6. Job expenses and certain miscellaneous itemized deductions
For 2017, you may deduct these items to the extent that the total exceeds 2% of your adjusted gross income. This category of expenses includes tax preparation costs, unreimbursed employee business expenses, and hobby losses.
Starting in 2018, no deduction is allowed for itemized deductions subject to this 2% threshold.
7. Other miscellaneous itemized deductions
Certain specified miscellaneous itemized deductions are allowable without regard to the 2%-of-AGI threshold, such as impairment-related work expenses and gambling losses (but only up to winnings). This rule applies for 2017 as well as 2018.
8. Total itemized deductions
On 2017 returns, high-income taxpayers may lose a portion of their otherwise allowable itemized deductions. More specifically, if your adjusted gross income in 2017 is more than $261,500 and you are single, or $313,800 if married filing jointly, the reduction in overall itemized deductions applies to most but not all deductions (for example, medical expenses are not subject to the reduction).

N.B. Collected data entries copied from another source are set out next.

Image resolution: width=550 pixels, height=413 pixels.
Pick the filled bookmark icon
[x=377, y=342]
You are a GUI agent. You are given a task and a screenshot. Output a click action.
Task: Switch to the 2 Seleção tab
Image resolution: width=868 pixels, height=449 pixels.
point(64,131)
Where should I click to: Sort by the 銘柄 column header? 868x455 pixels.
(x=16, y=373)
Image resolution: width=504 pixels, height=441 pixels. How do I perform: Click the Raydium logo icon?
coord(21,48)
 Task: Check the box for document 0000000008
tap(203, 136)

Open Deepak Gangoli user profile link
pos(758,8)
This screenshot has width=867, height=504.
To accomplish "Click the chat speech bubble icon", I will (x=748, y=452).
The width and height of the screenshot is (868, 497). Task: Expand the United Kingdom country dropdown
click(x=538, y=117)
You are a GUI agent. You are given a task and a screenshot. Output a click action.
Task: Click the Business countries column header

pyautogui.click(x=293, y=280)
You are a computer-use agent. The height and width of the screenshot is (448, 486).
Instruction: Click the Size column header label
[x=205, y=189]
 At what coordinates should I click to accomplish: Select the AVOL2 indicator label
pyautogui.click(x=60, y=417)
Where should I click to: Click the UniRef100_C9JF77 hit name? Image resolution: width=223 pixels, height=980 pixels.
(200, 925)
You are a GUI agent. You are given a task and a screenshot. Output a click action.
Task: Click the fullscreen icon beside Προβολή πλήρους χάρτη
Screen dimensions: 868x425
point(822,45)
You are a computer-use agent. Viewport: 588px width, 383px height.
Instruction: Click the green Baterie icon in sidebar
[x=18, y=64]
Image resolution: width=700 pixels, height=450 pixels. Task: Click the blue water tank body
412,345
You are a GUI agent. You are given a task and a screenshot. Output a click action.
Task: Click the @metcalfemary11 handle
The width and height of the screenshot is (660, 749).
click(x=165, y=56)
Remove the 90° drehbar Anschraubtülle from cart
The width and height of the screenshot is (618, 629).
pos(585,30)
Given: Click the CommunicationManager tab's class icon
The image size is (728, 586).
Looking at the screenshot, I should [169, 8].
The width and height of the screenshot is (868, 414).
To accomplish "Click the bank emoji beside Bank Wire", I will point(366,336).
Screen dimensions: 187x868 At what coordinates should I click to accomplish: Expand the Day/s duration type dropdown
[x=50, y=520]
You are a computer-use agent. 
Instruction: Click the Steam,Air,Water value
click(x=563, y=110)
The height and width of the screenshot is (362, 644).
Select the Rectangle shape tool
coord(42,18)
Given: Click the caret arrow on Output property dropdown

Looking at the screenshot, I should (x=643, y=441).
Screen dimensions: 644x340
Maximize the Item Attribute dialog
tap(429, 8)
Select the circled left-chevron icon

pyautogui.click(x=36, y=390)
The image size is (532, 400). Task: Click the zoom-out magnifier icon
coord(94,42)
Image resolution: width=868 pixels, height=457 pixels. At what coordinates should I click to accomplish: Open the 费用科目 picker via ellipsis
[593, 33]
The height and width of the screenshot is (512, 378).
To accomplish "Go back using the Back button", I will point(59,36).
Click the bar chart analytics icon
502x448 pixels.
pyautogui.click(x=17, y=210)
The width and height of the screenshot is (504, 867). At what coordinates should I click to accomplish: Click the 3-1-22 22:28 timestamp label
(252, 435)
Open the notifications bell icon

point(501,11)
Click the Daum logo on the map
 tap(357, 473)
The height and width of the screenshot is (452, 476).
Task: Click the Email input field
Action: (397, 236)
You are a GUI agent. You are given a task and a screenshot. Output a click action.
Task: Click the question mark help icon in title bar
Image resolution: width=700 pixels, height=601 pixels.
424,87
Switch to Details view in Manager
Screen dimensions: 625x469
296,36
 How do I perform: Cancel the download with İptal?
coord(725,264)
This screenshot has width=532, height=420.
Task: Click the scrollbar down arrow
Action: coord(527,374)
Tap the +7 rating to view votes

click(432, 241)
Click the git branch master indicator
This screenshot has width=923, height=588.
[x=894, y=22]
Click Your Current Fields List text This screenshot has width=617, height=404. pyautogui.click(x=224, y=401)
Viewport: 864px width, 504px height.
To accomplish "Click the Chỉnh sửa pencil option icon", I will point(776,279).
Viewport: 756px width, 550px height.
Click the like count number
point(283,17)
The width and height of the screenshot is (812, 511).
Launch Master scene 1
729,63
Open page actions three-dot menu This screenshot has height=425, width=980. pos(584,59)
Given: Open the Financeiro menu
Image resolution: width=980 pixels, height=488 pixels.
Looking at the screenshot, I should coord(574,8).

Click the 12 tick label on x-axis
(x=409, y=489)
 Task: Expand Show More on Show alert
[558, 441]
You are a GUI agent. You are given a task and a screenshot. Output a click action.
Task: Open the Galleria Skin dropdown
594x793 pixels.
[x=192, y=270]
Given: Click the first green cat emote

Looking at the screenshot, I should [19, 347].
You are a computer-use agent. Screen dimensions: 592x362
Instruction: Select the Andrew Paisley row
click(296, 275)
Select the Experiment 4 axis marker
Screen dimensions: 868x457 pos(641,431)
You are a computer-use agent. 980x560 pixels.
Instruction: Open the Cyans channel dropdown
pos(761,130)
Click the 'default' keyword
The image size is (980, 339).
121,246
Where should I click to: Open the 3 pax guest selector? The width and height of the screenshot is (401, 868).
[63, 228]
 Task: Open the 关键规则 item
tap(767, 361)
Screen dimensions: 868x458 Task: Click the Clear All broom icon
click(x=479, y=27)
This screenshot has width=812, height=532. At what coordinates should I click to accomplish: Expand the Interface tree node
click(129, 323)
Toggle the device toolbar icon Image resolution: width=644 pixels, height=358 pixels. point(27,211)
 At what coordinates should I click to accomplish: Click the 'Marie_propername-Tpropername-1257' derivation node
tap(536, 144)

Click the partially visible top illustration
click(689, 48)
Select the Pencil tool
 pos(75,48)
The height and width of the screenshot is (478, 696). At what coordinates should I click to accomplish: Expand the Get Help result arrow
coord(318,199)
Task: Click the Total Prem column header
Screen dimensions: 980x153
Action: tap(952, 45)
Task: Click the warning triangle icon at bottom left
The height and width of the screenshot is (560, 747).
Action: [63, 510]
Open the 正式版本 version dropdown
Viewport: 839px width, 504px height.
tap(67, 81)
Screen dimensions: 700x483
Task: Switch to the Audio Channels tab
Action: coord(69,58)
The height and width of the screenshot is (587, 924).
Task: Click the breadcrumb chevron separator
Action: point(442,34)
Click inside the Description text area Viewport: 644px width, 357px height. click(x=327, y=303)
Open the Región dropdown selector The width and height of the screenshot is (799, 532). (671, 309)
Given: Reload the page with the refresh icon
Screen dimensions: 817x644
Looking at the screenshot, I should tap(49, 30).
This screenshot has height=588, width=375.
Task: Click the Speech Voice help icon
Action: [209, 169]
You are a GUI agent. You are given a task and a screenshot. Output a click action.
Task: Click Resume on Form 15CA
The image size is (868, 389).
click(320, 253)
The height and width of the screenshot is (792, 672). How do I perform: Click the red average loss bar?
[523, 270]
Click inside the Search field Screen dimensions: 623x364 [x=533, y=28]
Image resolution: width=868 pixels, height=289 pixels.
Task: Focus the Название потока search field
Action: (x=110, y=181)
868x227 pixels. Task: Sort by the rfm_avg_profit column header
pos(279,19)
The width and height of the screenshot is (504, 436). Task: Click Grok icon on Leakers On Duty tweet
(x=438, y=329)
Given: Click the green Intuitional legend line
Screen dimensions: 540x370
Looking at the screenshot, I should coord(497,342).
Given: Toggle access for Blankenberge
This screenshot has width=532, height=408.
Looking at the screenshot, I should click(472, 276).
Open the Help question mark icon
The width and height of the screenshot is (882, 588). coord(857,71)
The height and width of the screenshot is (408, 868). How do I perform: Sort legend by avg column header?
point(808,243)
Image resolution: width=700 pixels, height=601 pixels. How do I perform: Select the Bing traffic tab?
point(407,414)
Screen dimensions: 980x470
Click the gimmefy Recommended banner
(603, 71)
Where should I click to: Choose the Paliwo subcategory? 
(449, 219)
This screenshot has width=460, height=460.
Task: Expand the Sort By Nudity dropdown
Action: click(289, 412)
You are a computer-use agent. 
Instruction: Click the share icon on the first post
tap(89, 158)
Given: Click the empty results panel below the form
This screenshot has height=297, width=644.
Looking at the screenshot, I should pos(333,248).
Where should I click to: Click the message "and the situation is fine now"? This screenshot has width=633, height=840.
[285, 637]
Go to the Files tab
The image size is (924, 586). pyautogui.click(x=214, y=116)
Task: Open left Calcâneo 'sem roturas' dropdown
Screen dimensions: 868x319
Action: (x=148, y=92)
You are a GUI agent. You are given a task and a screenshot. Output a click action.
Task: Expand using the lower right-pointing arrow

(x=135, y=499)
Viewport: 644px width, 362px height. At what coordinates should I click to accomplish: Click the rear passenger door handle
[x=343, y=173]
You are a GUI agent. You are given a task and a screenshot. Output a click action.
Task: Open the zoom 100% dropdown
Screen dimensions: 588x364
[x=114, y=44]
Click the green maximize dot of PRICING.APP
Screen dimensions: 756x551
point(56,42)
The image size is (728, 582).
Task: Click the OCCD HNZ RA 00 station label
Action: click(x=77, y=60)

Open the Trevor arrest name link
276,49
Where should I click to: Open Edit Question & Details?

For 2018 returns, this reduction has been repealed.
Conclusion
Overall what do the changes mean for 2018? With the substantial increase in the standard deduction, many individuals who’ve routinely itemized may forego this option in favor of the higher standard deduction. Check with your tax advisor to see how you’ll fare under the new itemized deduction rules for 2018. And remember, most of the changes will sunset after 2025 unless Congress makes additional changes.